Another man known as Hector died about a month later from his injuries.
Ms Croft said a man named Noel Hall lost the tips of his fingers in a hail of shrapnel.
For the past two decades Ms Croft has been pivotal to the annual commemoration of the bombing of Katherine, which today will see a single F-35A Lightning II aircraft from the Tindal RAAF base speed over the Katherine Museum at 850 kilometres per hour.
While the bombing event was devastating for the town and the families separated in the evacuation, Ms Croft said it "put Katherine on the map".
"It was like an injected force of infrastructure post war," she said.
"Locals came back and started building up the town again — instead of humpies, solid metal structures were built and it turned Katherine into a much larger town than if it had just been left alone."
Taken after the flight
Ms Heparia remembers hiding in the scrub with her family for what felt like hours until Katherine finally fell quiet again.

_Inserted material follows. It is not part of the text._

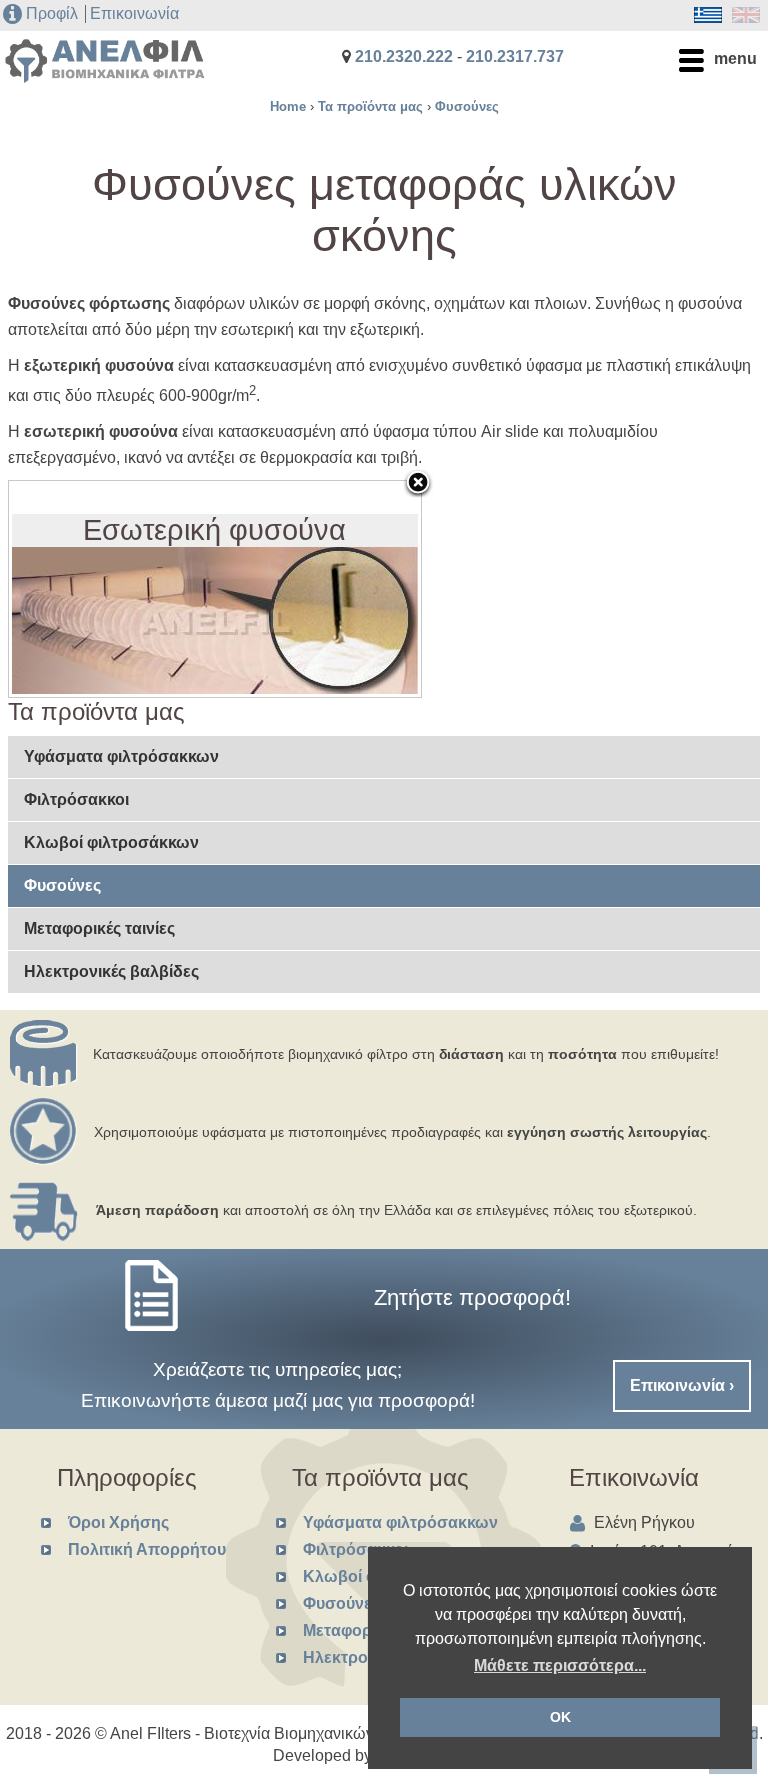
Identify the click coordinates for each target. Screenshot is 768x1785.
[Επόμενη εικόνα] (349, 589)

Days later women and children were evacuated by train south to Adelaide — but the tragedy was far from over for Ms Heparia and her siblings, who were forcibly separated from their mother due to an array of government policies.
It is a time Ms Heparia says is "painful" to look back on.
"My sister and I were taken by Home Affairs," she said.
"When we were down in the home a lot of us little girls went hungry … we were starving.